--- START ---
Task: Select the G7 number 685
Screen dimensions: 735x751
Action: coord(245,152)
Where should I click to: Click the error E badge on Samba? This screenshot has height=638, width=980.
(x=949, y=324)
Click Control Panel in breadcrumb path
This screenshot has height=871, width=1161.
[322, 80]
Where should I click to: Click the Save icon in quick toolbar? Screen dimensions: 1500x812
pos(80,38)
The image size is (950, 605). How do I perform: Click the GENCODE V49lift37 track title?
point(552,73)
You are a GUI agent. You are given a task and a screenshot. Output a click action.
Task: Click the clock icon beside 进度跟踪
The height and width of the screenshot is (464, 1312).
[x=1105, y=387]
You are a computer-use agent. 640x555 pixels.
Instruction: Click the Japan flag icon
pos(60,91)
--- END ---
• [TASK TO COMPLETE]:
Matching lines for the string "agent": count them across the listing and reply with the number alone.

• [TASK RESPONSE]:
2